This again brings us back to the answer that the Exodus account presents regarding how we are to know whether it is God that is speaking to us: we won’t know until we take the journey. And there are terrifying uncertainties to this journey. It may turn out that God was not speaking to us; reality may not unfold what was spoken, and we will discover that we were mistaken or deluded about everything. But, it may turn out that God is speaking to us. Even then, we don’t know what the journey holds, what reality will unfold, and how it will bring about what was spoken to us. However, there will be enough reason for taking the next step. You will have to hope that once you do take that step, reality will unfold for you something that leads to yet another step.

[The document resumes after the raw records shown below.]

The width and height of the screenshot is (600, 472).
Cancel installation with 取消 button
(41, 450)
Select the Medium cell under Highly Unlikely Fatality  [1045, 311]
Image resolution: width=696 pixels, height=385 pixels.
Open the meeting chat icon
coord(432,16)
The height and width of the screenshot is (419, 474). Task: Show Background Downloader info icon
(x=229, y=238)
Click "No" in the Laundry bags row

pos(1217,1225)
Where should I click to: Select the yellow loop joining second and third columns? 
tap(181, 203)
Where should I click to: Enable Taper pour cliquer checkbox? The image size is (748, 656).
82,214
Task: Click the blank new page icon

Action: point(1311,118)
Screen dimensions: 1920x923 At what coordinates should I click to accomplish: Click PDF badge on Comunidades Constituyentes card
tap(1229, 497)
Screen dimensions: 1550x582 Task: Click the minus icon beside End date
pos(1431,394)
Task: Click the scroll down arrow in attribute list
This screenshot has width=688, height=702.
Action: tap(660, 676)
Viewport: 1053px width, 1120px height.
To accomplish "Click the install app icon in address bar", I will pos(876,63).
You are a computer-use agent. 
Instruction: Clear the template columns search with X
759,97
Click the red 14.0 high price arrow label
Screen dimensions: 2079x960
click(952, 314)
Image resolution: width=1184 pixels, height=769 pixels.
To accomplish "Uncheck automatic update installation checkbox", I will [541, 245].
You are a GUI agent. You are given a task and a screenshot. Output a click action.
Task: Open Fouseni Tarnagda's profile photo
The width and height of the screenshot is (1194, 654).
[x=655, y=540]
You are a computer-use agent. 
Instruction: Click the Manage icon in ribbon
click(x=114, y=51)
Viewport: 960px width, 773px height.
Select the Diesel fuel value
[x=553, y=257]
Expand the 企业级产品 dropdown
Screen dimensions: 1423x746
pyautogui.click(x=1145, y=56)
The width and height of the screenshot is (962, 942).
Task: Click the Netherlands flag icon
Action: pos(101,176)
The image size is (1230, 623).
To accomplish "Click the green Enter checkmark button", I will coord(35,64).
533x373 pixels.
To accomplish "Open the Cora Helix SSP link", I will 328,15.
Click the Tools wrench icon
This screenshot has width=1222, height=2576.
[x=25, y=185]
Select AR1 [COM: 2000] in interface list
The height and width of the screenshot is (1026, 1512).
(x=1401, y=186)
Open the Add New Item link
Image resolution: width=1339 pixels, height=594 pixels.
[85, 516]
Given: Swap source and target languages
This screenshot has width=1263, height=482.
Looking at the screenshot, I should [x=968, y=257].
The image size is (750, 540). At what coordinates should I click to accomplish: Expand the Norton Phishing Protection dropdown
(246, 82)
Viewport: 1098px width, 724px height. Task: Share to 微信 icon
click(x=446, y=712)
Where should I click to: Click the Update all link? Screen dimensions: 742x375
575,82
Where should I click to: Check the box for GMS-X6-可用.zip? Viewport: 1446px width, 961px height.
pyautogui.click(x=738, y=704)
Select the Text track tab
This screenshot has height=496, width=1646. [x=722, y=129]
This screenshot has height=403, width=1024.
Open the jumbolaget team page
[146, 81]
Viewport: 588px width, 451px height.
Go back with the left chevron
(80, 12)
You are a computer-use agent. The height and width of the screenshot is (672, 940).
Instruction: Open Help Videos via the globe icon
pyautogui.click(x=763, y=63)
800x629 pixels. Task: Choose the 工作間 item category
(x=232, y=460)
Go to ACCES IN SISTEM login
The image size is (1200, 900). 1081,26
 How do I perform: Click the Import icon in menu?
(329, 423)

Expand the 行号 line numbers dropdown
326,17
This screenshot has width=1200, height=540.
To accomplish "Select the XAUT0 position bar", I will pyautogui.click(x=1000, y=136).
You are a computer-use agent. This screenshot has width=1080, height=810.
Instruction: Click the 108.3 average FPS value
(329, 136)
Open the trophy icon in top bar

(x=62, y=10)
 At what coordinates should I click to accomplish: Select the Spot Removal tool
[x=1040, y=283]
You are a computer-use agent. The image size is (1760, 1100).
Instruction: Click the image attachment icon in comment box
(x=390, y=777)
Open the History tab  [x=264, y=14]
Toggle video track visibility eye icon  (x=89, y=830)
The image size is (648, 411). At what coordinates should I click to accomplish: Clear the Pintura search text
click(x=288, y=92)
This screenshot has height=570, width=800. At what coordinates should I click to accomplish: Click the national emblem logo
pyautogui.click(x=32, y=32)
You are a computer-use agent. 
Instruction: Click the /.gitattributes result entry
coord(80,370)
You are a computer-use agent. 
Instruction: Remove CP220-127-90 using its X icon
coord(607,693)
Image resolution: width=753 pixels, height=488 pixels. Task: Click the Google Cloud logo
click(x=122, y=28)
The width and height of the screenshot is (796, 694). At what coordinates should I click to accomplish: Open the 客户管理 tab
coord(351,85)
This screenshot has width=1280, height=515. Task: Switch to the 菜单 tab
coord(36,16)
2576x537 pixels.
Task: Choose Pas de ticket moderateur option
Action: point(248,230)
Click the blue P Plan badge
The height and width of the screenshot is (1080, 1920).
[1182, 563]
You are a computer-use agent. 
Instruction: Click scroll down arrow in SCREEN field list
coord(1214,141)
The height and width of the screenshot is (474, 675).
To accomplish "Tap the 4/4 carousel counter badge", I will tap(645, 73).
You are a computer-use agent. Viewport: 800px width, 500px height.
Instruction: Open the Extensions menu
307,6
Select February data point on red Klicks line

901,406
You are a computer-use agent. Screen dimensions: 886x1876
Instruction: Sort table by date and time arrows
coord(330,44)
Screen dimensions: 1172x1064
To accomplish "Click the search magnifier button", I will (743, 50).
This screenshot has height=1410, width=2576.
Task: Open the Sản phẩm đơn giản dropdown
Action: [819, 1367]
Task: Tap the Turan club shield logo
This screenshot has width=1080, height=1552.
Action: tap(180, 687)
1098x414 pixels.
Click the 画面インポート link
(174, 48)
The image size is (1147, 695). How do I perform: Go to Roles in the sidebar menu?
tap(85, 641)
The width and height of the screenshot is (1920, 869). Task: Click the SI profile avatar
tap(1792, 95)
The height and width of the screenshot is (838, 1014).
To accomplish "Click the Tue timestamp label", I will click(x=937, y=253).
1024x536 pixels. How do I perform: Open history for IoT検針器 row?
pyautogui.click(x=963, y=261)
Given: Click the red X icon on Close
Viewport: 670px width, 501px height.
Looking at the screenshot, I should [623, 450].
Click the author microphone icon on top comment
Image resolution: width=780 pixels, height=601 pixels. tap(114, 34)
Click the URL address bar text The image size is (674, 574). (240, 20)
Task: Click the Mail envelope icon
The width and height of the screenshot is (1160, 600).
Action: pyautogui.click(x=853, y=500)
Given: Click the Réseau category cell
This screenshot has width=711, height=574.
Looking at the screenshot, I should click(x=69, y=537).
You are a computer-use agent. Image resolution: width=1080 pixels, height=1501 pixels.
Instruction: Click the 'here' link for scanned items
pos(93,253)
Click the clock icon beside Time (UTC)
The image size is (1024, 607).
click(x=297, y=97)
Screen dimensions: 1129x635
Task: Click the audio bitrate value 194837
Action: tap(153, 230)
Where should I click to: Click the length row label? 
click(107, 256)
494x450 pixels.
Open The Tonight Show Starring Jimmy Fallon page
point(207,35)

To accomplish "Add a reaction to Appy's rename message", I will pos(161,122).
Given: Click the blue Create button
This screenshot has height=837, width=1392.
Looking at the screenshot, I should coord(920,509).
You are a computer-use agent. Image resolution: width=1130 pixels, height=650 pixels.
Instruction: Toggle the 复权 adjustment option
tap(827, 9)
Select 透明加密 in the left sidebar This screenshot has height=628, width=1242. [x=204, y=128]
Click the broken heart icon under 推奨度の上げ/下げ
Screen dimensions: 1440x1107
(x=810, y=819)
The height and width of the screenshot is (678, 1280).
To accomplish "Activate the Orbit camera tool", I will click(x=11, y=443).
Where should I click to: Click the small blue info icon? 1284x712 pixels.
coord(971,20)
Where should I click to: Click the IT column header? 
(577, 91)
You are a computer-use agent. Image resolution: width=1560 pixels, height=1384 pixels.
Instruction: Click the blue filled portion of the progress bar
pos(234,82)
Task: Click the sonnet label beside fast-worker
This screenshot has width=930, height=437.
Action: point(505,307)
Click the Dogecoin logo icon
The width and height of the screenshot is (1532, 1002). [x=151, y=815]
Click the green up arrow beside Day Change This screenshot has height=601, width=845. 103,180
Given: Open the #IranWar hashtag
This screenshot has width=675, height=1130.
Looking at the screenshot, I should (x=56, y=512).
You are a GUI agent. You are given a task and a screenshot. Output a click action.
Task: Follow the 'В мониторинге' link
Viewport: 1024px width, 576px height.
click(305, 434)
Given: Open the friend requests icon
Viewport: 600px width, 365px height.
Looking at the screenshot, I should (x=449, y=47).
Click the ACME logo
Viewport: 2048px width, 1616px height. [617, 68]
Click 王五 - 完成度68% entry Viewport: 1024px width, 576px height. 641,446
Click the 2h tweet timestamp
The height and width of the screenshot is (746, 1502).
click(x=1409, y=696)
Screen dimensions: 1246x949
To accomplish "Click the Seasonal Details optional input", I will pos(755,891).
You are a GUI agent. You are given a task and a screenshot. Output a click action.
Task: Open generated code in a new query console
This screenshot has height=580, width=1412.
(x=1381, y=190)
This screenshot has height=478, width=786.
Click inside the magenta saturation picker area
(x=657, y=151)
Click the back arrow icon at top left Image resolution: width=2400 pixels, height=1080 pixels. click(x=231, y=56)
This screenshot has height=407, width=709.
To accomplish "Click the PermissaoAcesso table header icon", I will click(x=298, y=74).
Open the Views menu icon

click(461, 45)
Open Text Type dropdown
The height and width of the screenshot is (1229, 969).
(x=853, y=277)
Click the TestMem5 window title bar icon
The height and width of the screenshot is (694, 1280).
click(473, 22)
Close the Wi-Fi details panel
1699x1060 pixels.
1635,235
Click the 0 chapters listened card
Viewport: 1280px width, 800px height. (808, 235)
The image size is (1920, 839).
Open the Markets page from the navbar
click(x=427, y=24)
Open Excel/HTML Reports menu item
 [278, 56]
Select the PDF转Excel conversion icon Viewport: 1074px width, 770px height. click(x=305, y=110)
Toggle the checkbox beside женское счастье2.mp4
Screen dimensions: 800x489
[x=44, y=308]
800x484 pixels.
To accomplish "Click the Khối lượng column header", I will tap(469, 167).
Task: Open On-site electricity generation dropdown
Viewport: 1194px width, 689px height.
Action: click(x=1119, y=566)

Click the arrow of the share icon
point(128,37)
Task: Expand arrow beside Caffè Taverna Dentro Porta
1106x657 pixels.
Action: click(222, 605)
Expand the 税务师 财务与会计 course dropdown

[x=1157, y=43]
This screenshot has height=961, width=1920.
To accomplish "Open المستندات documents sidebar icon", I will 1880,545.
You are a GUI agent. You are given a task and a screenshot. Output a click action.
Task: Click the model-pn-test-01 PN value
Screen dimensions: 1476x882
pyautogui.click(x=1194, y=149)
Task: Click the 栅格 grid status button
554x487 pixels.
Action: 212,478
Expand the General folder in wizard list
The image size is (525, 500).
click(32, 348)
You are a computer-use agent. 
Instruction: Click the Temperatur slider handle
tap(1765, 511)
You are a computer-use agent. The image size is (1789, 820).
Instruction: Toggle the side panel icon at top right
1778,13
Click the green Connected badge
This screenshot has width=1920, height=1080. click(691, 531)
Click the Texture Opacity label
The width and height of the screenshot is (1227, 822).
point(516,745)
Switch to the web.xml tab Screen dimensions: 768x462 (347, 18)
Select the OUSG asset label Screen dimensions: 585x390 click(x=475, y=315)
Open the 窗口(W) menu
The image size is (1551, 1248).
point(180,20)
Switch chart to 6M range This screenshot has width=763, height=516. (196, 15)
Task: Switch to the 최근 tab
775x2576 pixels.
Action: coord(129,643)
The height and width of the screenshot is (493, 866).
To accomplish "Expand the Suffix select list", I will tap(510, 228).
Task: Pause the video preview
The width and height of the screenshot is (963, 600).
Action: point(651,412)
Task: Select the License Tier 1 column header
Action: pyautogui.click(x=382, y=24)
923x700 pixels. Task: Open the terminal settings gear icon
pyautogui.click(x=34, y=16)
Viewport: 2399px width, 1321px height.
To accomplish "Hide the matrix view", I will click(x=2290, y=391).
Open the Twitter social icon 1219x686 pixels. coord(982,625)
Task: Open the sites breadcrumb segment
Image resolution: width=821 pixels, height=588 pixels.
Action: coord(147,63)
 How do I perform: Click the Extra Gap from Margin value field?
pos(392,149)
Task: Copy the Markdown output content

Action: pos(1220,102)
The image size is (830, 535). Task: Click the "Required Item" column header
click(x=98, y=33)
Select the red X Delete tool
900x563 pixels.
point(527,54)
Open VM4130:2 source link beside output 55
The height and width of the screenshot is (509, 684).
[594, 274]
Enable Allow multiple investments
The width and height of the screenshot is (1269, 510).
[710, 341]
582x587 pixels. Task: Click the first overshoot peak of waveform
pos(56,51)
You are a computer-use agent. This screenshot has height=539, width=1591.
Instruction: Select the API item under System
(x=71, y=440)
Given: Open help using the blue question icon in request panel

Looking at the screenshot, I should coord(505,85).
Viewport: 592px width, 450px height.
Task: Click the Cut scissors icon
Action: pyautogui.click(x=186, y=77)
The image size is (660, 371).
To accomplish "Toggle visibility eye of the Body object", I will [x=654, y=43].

And it is not an accident that it is during this exchange—specifically, before God shows Moses the miraculous signs—that God reveals to Moses the name of God.
[Pendulum ]
Consider what it means for things to have names. Firstly, there is a relational aspect of calling things by name. After all, we don’t have names for things we never relate to in any way; for example, things we’re not even aware of, have no names—not for us. Also, names are words that point to things, even if some of those may be purely conceptual. And because they point to things, names distinguish one thing from another; so it points to “Paul,” and not “Peter,” “Thor” and not “Loki,” and in doing so, they inform us to some extent about what they are.
But then, what does it mean to name God? Because in case you didn’t know, “God” is not a name; it is a general word for an entire class of entities—namely, gods like “Thor” or “Loki”—except even that’s problematic since “God,” with a capital-G, is not a “god.” Again, for monotheistic religions like Christianity, God is not some entity in our reality, no matter how powerful it is; God is reality. So, to name “God” is to name all of reality as a whole. But, what does it even mean to do something like that? What could that name possibly point to, let alone describe for us?
Here’s one way to think about this. The words that refer to God in the Bible describe or point to how we experience reality as a whole—how we experience God speaking. It is these experiences that are being put into words. So, when God speaks to Moses from the burning bush, God is first called the “God of Abraham, Isaac, and Jacob”—pointing to their experience of how reality unfolded in their lives, how a voice spoke to them and whatever was spoken—however impossible it seemed—came true. Exodus reports in a later chapter though that God appeared to them back then as “El-Shaddai.” Now, “El” is the generic word for god or deity in Hebrew, and so, “El-Shaddai” may simply mean that what Abraham, Isaac, and Jacob experienced was a god that is almighty, able to bring forth whatever that was spoken. But, “El” was also the name of the supreme god of the people living in that region, the Canaanites—the god that created the cosmos, and was the father to the other gods—which is why the generic word for god was “El”. This deity was also called, “El-Elyon,” “the most-high-god,” who rules atop the mountain at the center of the cosmos, and “El-Shaddai,” may be a title that refers to this mountain. And if this is true, Abraham, Isaac, and Jacob, may have concluded that the one speaking to them greatly resembles this supreme, creator deity, worshipped by the people living around them. Christian missionaries have often done something like this throughout history— they identified God in their Bible with a god of the peoples they evangelized, if this god is believed to have created the world and rules over all things. Some examples of this are “Shang-Di” for the Chinese, and “Haneunim” for the Koreans.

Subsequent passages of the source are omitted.